- **Activity**
If a line in the records contains the string "sidebar", show that line.

── Working data

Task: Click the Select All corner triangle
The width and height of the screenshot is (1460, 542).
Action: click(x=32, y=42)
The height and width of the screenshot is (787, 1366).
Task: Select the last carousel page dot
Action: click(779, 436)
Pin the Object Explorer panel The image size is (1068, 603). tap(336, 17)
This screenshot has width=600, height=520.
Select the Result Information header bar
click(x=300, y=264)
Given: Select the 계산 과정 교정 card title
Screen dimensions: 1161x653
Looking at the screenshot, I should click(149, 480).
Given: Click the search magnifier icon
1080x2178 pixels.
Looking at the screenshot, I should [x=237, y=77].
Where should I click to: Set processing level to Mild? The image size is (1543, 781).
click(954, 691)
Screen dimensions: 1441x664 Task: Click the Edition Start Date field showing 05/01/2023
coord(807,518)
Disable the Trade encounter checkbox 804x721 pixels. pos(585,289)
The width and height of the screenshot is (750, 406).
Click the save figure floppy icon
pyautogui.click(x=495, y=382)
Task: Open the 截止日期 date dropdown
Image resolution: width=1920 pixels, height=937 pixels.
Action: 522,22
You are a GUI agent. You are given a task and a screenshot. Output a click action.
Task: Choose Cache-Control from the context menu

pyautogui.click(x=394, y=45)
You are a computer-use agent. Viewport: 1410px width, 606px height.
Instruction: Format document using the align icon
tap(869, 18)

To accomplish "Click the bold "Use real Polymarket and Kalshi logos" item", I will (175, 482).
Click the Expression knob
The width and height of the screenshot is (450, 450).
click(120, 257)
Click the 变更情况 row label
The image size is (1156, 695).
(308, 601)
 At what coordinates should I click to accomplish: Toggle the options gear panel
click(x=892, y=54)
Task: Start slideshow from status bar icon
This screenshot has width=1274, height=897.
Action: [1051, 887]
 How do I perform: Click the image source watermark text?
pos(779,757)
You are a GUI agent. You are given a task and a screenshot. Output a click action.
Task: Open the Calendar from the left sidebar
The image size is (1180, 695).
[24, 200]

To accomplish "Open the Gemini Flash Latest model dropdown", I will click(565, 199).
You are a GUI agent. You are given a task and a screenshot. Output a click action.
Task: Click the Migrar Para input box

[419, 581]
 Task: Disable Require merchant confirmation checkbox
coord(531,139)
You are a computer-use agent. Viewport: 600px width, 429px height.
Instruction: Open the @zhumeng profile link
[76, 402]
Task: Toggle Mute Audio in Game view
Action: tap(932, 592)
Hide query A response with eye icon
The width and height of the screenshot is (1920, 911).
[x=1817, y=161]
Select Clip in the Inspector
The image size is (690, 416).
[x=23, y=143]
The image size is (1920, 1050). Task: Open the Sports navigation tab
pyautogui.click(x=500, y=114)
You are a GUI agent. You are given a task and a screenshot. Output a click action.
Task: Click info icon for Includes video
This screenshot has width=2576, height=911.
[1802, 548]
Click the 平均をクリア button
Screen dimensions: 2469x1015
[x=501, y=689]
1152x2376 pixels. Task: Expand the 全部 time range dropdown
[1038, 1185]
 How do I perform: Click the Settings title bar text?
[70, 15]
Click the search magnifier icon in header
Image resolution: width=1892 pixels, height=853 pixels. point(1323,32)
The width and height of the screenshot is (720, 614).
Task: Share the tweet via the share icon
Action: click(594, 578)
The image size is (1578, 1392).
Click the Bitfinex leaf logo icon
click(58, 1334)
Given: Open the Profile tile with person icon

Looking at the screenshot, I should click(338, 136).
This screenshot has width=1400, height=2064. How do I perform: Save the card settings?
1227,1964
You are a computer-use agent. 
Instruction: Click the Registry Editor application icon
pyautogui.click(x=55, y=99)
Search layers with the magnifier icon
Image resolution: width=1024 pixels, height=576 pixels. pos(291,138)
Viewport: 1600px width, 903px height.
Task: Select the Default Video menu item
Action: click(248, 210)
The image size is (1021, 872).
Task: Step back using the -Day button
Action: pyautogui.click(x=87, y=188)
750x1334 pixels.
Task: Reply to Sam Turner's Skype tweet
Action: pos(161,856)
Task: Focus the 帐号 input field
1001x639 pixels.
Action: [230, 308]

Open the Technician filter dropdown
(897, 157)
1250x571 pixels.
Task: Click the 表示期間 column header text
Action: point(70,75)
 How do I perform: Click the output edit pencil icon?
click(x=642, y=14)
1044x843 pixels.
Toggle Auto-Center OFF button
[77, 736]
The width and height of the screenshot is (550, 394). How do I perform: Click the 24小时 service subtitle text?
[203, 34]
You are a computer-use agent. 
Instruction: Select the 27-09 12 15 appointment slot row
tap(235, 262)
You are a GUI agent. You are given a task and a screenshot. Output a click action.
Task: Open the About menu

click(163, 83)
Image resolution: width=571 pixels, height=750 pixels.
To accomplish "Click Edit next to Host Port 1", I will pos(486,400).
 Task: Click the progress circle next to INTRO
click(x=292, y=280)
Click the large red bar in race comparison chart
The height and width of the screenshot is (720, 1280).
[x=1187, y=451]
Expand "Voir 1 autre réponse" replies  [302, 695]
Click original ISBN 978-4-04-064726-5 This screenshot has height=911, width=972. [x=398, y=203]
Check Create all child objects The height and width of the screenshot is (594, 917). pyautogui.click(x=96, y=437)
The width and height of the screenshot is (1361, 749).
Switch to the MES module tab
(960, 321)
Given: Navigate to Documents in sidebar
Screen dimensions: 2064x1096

────

- **Solution below**
Task: Open the Calendar from the left sidebar
Given: Navigate to Documents in sidebar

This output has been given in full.